In dem OLG Dresden, Beschl v. 25.02.2021 – 2 Ws 541/19 – geht es um die Frage, ob überhaupt eine wirksame Beiordnung vorliegt, die dann dazu führt, dass die Rechtsanwältin nahc §§ 45, 48 RVG gegenüber der Staatskasse Gebühren abrechnen kann.
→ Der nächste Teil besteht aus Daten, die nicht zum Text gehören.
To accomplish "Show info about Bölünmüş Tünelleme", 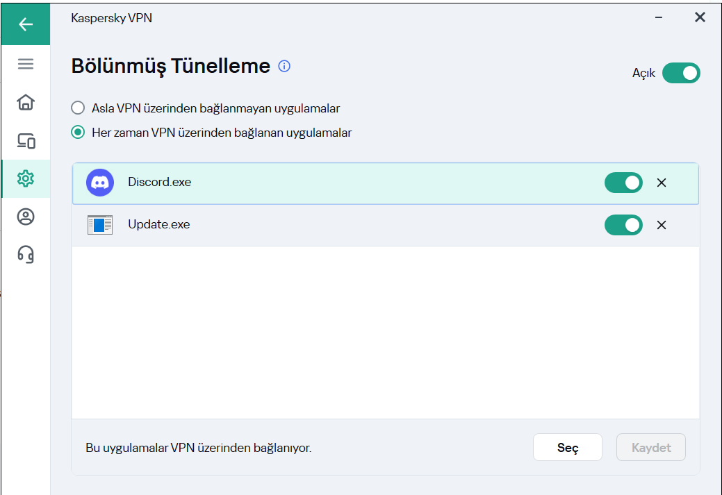I will point(284,66).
Die Kollegin hatte in einem Verfahren beim Jugendrichter des AG (vorsorglich) ihre Bestellung zur Pflichtverteidigerin der Angeklagten beantragt. Sie ist dann vom AG der Angeklagten „als Beistand gemäß § 69 Abs. 1 JGG“ bestellt worden. Mit Beschluss vom gleichen Tage hat das AG der Rechtsanwältin gestattet, „als Beistand gemäß § 69 Abs. 1 JGG […] auf Staatskosten Fahrten zur JVA Chemnitz zur Angeklagten durchzuführen“. In der Hauptverhandlung hat die Kollegin dann die Angeklagte verteidigt. Sie hat später (Pflichtverteidiger-)Gebühren und Auslagen für ihre Tätigkeit im Strafverfahren in Höhe von insgesamt 1.297,93 EUR einschließlich Mehrwertsteuer geltend gemacht. Den Antrag hat das AG zunächst mit der Begründung zurückgewiesen, dass gemäß § 1 Abs. 2 RVG das Rechtsanwaltsvergütungsgesetz nicht für einen Verfahrensbeistand gelte. Dagegen die Erinnerung, auf die teilweise festgesetzt worden ist. Dagegen die Beschwerde an das LG und die weitere Beschwerde zum OLG. Das OLG hat festgesetzt:

„2. Die weitere Beschwerde ist gemäß § 33 Abs. 6 Satz 1 RVG statthaft, weil das Landgericht sie im angefochtenen Beschluss wegen der besonderen Bedeutung der Sache zugelassen hat. Sie ist auch begründet, weil der Antragstellerin die beantragten Gebühren und Auslagen für ihre Tätigkeit als Pflichtverteidigerin in dem oben genannten Strafverfahren zustehen.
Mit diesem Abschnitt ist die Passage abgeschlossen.